Prednisolone suppresses the immunostimulatory effects of 27‑hydroxycholesterol
- Bo‑Young Kim
- Yonghae Son
- Min Su Kim
- Koanhoi Kim
Affiliations: Department of Pharmacology, Pusan National University School of Medicine, Yangsan, Gyeongnam 50612, Republic of Korea, Department of Thoracic and Cardiovascular Surgery, Pusan National University Hospital, Seo‑gu, Busan 49241, Republic of Korea
- Published online on: January 16, 2020 https://doi.org/10.3892/etm.2020.8458
Copyright : © Kim
et al. This is an open access article distributed under the
terms of Creative
Commons Attribution License [CC BY 4.0].
Views: 0 (Spandidos Publications: | PMC Statistics: )
Total PDF Downloads: 0 (Spandidos Publications: | PMC Statistics: )

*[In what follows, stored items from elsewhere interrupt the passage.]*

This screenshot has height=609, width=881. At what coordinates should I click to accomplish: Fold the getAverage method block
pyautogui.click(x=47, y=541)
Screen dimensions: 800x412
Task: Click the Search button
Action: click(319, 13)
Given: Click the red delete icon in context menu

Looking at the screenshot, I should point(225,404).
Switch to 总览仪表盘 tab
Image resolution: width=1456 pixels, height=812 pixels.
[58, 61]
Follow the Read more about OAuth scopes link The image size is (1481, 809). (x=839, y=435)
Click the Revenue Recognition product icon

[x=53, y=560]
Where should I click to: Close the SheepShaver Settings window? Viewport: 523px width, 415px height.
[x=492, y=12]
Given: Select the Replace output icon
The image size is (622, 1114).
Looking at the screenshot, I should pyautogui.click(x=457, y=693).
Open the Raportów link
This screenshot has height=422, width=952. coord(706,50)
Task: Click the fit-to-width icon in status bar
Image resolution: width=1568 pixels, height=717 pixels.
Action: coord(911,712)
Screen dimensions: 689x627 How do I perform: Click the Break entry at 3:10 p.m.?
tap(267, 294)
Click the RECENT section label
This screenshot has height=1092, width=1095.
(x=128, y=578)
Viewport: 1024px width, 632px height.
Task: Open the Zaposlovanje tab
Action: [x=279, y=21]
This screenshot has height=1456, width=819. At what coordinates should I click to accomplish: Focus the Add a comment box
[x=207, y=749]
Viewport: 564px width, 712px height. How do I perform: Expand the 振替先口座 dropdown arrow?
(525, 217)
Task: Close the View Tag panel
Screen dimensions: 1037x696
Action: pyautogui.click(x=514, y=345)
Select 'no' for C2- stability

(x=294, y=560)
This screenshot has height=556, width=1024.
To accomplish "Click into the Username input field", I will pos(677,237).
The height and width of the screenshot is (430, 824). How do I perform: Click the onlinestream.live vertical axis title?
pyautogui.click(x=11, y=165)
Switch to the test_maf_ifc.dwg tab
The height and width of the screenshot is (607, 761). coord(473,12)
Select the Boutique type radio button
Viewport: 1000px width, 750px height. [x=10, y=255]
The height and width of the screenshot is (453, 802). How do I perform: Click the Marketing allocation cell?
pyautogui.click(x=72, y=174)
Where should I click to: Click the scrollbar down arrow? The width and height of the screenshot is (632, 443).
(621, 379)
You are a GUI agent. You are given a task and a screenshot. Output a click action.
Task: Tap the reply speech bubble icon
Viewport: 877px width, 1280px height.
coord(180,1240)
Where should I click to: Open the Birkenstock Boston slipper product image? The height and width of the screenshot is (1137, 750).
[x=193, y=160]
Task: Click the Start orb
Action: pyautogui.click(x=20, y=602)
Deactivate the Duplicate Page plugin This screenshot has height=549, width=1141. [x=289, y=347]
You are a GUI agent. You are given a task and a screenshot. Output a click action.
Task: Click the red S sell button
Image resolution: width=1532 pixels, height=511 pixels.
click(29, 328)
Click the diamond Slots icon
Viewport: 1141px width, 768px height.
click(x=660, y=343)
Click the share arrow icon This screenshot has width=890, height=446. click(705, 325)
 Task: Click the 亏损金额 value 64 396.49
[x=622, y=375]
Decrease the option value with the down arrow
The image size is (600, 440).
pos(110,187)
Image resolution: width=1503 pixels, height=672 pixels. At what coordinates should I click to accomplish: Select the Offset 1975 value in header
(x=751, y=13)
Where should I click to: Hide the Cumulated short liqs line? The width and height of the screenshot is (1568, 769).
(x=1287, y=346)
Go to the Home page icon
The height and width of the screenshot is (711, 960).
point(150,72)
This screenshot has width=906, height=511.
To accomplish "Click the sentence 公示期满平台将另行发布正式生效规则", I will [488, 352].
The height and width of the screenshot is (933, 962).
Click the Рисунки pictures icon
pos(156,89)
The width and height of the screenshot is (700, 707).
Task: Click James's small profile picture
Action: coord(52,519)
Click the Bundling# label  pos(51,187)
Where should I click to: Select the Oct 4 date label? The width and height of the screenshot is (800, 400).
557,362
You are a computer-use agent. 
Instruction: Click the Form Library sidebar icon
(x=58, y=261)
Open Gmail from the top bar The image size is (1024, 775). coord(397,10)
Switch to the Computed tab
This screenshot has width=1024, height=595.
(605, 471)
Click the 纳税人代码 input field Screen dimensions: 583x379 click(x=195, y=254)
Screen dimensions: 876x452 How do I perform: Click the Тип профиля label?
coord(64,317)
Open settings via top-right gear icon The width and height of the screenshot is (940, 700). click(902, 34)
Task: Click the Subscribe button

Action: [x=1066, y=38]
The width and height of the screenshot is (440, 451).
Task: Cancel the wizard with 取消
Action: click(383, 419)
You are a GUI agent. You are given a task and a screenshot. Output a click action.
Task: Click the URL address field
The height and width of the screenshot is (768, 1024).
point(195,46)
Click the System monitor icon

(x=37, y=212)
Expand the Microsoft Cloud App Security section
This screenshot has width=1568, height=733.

This article is mentioned in:
In cholesterol‑fed rabbits, site‑specific targeting of prednisolone nanoparticles results in significantly reduced neo‑intimal inflammation with a decreased infiltration of monocytes/macrophages. To understand the molecular mechanisms underlying this, the current study investigated whether prednisolone affects the immune attributes of 27‑hydroxycholesterol (27OHChol), the major oxidized cholesterol molecule in circulation and tissue, in human (THP‑1) monocyte/macrophage cells. THP‑1 cells were exposed to 27OHChol in the presence of prednisolone followed by evaluation of inflammatory molecules at mRNA and protein levels by quantitative PCR, western blotting, ELISA and flow cytometry. The results revealed that prednisolone suppressed the 27OHChol‑mediated expression of various macrophage (M)1 markers, including chemokine ligand 2, C‑X‑C chemokine motif 10, tumor necrosis factor‑α and CD80. Treatment also impaired the 27OHCHol‑enhanced migration of monocytic cells, downregulated the 27OHChol‑induced cell surface expression of CD14 and inhibited the release of soluble CD14 comparable with a weakened lipopolysaccharide response. Furthermore, prednisolone suppressed the 27OHChol‑induced expression of matrix metalloproteinase 9 at the transcriptional and protein level, as well as the phosphorylation of the p65 subunit. Prednisolone increased the transcription of CD163 and CD206 genes, and augmented the 27OHChol‑induced transcription of CD163 without upregulating the 27OHChol‑induced surface protein level of the gene. The results indicated that prednisolone inhibited the polarization of monocytes/macrophages towards the M1 phenotype, which that the immunostimulatory effects of 27OHCHol were being regulated and the immune responses in conditions that were rich in oxygenated cholesterol molecules were being modulated.